Probability density (sums to 100%) image

Gabrielcarvfer avatar Mar 29 '21 04:03 Gabrielcarvfer

Sorry, did not have the time yet to look at this too closely. But I searched my local branches and found the one where I also played with cythonizing stuff:

https://github.com/phw/picard/commit/c4941ec9e52505f8c3ef340648c8f45680ea8d49

In this I only did it for a few selected modules for which I thought there would be a performance benefit. I also tackled the _N issue a bit different by explicitly defining it in the module using it. Not sure which is better. The important part here is I think that the actually global gets set when picard.i18n gets set up.

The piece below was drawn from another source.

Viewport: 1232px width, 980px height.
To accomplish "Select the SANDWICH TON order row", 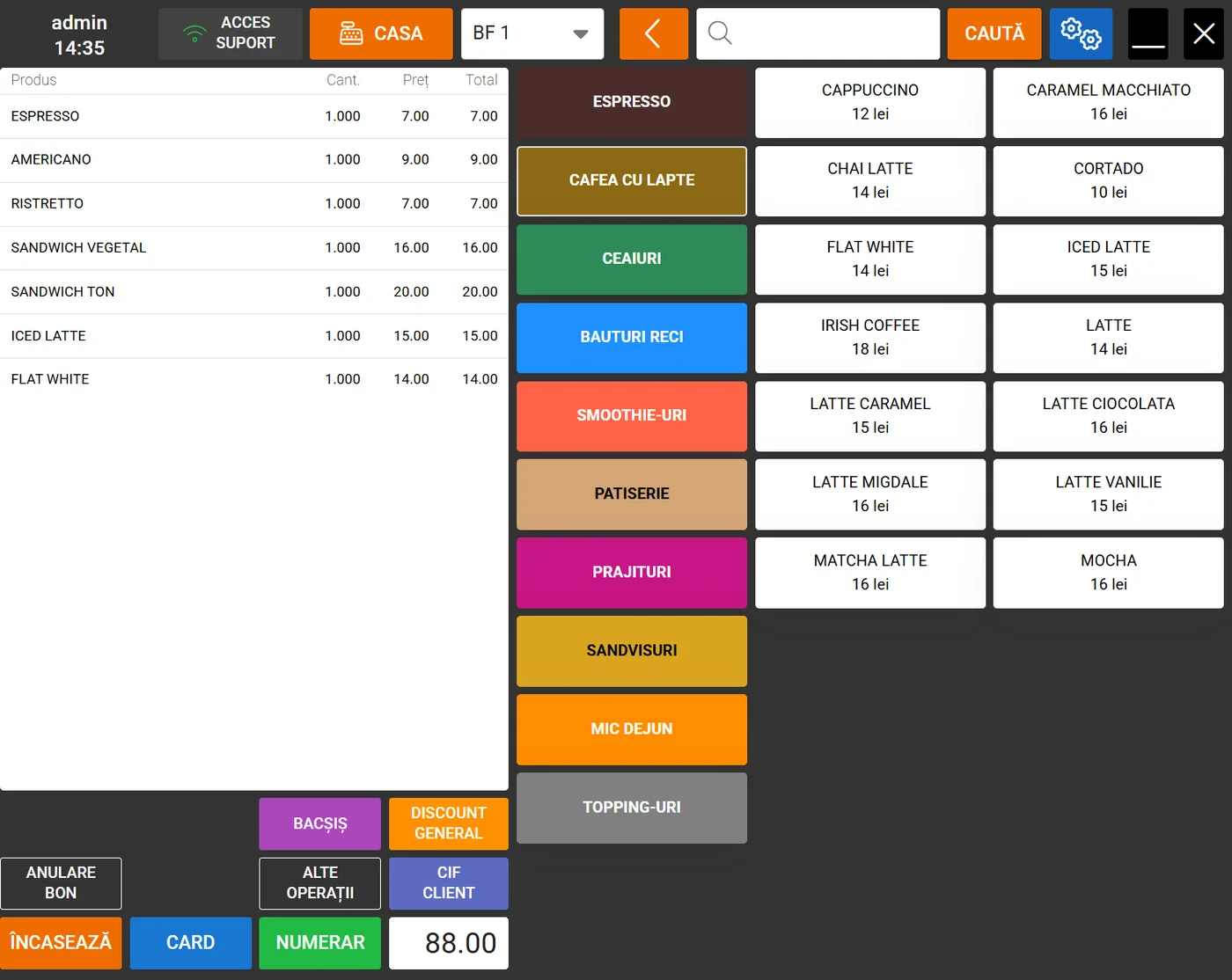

My concern with this patch was performance. And indeed the individual modules became much faster. The overall impact on Picard however was not that noticable. I still think it might be a good idea to do this anyway, just did not dare to officially include this yet :)

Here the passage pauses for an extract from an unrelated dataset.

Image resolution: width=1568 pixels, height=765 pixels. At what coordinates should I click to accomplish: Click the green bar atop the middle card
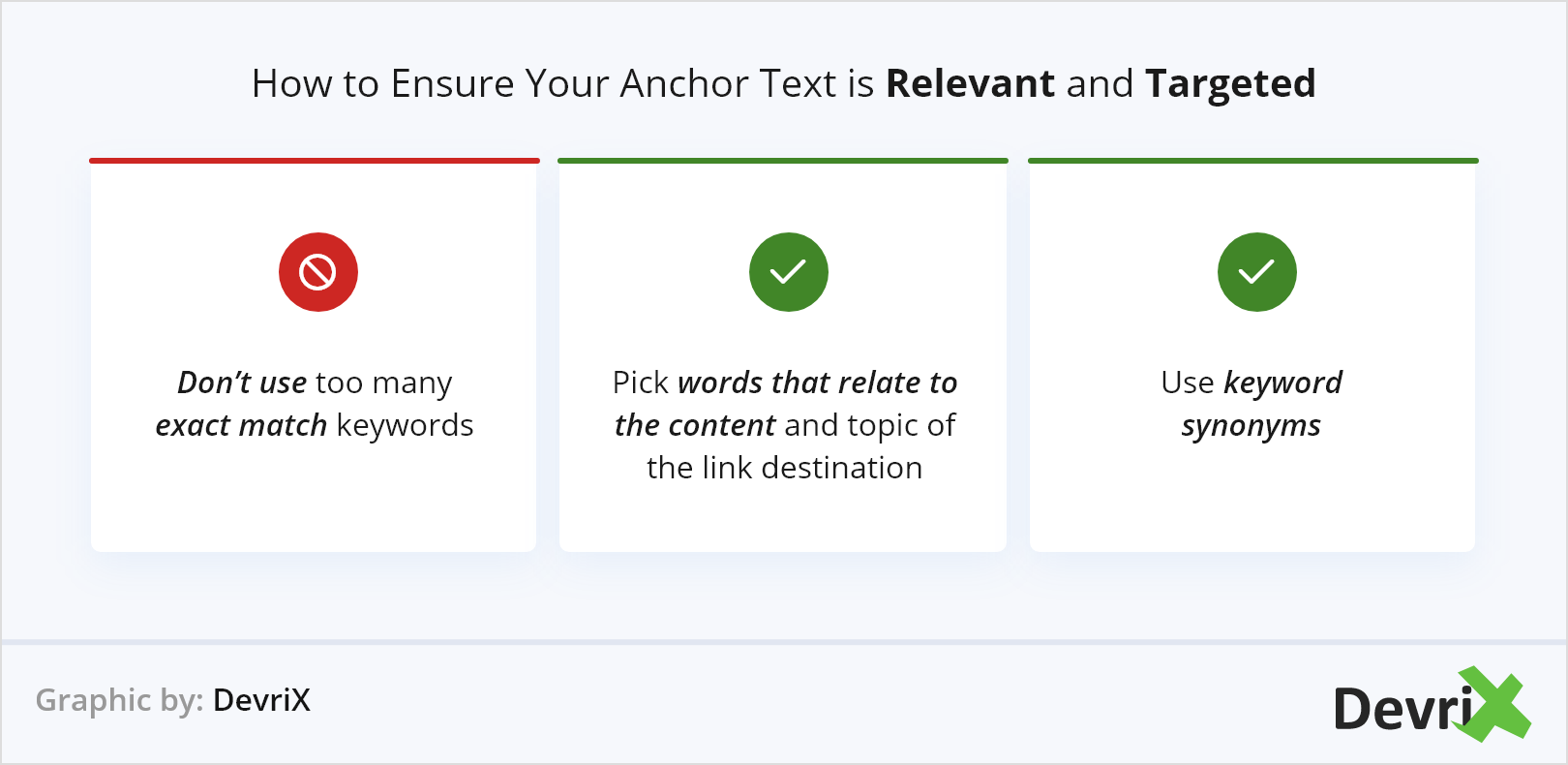tap(783, 161)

Anyway, as I understand your concern with this PR is more about the profiling and getting actual symbols to help identifying the relevant code paths.

For me the question is:

  • Do we have any actual downside of cythonizing everything (if possible)?
  • Do we have any benefit of cythonizing everything (if possible)?
  • Should we cythonize everything in official builds?

In any case I think it should be optional during build. Both your and mine patch did this by actually only cythonize if cython is available. But actually I would be in favor of a flag as proposed by @Sophist-UK .

phw avatar Mar 29 '21 13:03 phw

My concern with this patch was performance. And indeed the individual modules became much faster. The overall impact on Picard however was not that noticeable.

We will never see gains like those from PICARD-1843 and PICARD-1844 again. Overall impact is basically null because locking and IO prevent the CPU from processing, and if the CPU process indiscriminately, then the interface freezes (this is why I didn't open a PR for the double locking I've shown).

Anyway, as I understand your concern with this PR is more about the profiling and getting actual symbols to help identifying the relevant code paths.

For me the question is:

  • Do we have any actual downside of cythonizing everything (if possible)?

Build size (~500MB). The mainwindow.py binary is the biggest with 40MB. Itemviews.py comes second with 13MB. Now that the N_ issue got solved, I think it is possible to compile every source into a single big chungus library. I'm going to test if it can trim some of that size down.

  • Do we have any benefit of cythonizing everything (if possible)?

Debugging symbols.

  • Should we cythonize everything in official builds?

No opinions on this. It takes quite some time to compile everything, and cython is pretty verbose. At the same time, some modules have speedups of 2-4x without any additional changes.

In any case I think it should be optional during build. Both your and mine patch did this by actually only cythonize if cython is available. But actually I would be in favor of a flag as proposed by @Sophist-UK .

I've included a '-cythonize' option. '-c' is reserved.

Gabrielcarvfer avatar Mar 29 '21 14:03 Gabrielcarvfer

After a short discussion with zas I'm going to close this for now. This was valuable to explore the results, but the minor gains are not worth the extended maintenance and support requirements.

If we would do something like this in the future I would be more in favor of a more minimal approach of only cythonizing selected modules. But even that showed little performance benefits overall. See also my comment above.

phw avatar Jun 11 '23 16:06 phw